Usually, the national press is defensive of coaches and calling UCLA Bruins fans unreasonable. Now, they are agreeing with what passionate fans have been saying for years, emphasis added to this CBS story by Kyle Boone:
Trying times are ahead for UCLA as things aren’t likely to get easier in L.A. The loss drops them to 7-5 on the season, with a still-challenging contest against Liberty on tap before Pac-12 play begins on Jan. 3. Win or lose, it’s hard to imagine unease surrounding Steve Alford’s job security will go away soon barring a big-time turnaround in conference play. Strictly from a talent perspective, UCLA should have had the upper hand on Saturday — and yet the Buckeyes were never truly in real danger of dropping this one.
Before the game, David Woods of Bruin Report Online broke that down in more detail in a story not behind a firewall.
This year, UCLA has three former five-stars and five former four-stars in the available lineup, and is getting blown out by any good team it faces and is being taken to the wire by average teams. While it’s a subjective assessment, it looks very much like the team is or has been tuning out Alford, with Alford even blaming the players after the game against Cincinnati, implying that they need to come into the gym during their mandatory off time if they want to improve.
You can’t have the talent UCLA has had under Alford and underperform the way he has. You can’t coach at UCLA for six years and perform the way he has performed.

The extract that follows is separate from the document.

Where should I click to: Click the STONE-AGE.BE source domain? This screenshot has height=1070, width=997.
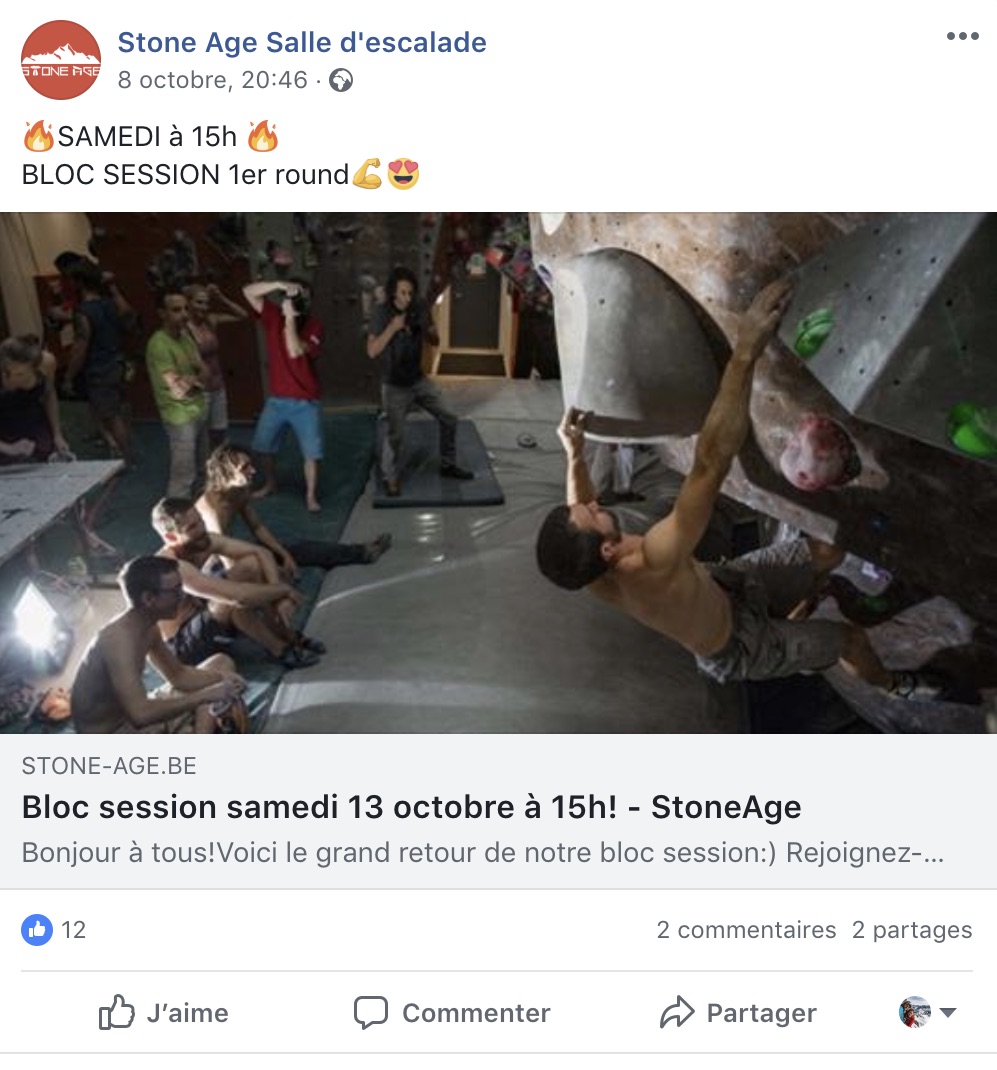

This is not a case of not having balance in talent or some such. This team has it all potentially, except a coach. Look: many were worried about Jaylen Hands‘ ability to play the point before the season. Hands is ranked number 6 in country in assists. His line for the loss yesterday was 13 points on 5 of 10 shooting, 2 of 4 from three, five rebounds, nine assists, and five steals with an EFF of 22.
Hands’ effort was wasted for two reasons. One reason is the rest of the offense, as again described by CBS:
The Bruins lacked ball movement and its unimaginative, no-motion offense sunk into sand in the second half as the Buckeyes exploded for 47 points in the final frame while grinding the Bruins to the ground.
It’s hard to win with a “no-motion” offense. The second reason was that UCLA’s transition defense remains awful and/or non-existent as the Daily Bruin’s Hanson Wang noted:
Ohio State guard C.J. Jackson dropped 20 of his 22 points in the second period. Guard Keyshawn Woods racked up 10 assists, including two near half-court lobs when the UCLA defense fell asleep and left a Buckeye player unguarded underneath the hoop.
In his post game press conference, Alford gave his usual spiel about being young and a learning experience, but then he made what I can consider a surreal analogy. He brought up the worst loss as voted by Bruins Nation fans and, according to Ben Bolch at the LA Times, found solace.
Steve Alford contemplated UCLA’s struggles and found solace in an unlikely place: an even rougher patch.
Four years ago, UCLA was in the midst of a five-game losing streak in late December. The Bruins had finished seventh in an eight-team tournament, lost by 39 points to Kentucky and were only a few games above .500 heading into Pac-12 Conference play.
They ended up not only getting into the NCAA Tournament but advancing to a regional semifinal.
“It’s not like it can’t be done,” the Bruins coach said Saturday.
Even ESPN which defended Lavin to the end and was very critical over the Howland firing seems to be coming around and calling BS to Alford’s nonchalance over the ugly losses. Myron Metcalf writes in a story entitled “Steve Alford ‘not happy’ with UCLA losses but not sweating future.”
”There’s no issue with that with me,” Alford said following his team’s 80-66 loss to No. 15 Ohio State on Saturday at the United Center. “I just do my job as well as I possibly can, and that’s what I do every day. I’m a man of God, so I’ve got an audience of one. ... And at the end of the day, if I know that I’ve prepared and worked hard, then that’s what matters to me.”
The wider audience attached to the UCLA program might disagree with Alford’s characterization. UCLA, picked to finish second in the Pac-12 preseason media poll, will enter its holiday break with losses to Michigan State, North Carolina, Belmont, Cincinnati and Ohio State by 81 points (16.2 per game) combined.
And the key fact:
The Bruins have signed some of the nation’s top recruiting classes under Alford and reached the Sweet 16 three times. However, they’ve never won the Pac-12.
After the loss to the Ohio State Buckeyes, UCLA may have to win the Pac-12 to make the tournament. That’s not going to happen unless there is a new coach. Despite what Alford thinks, the biggest question is not if Alford gets fired, but when.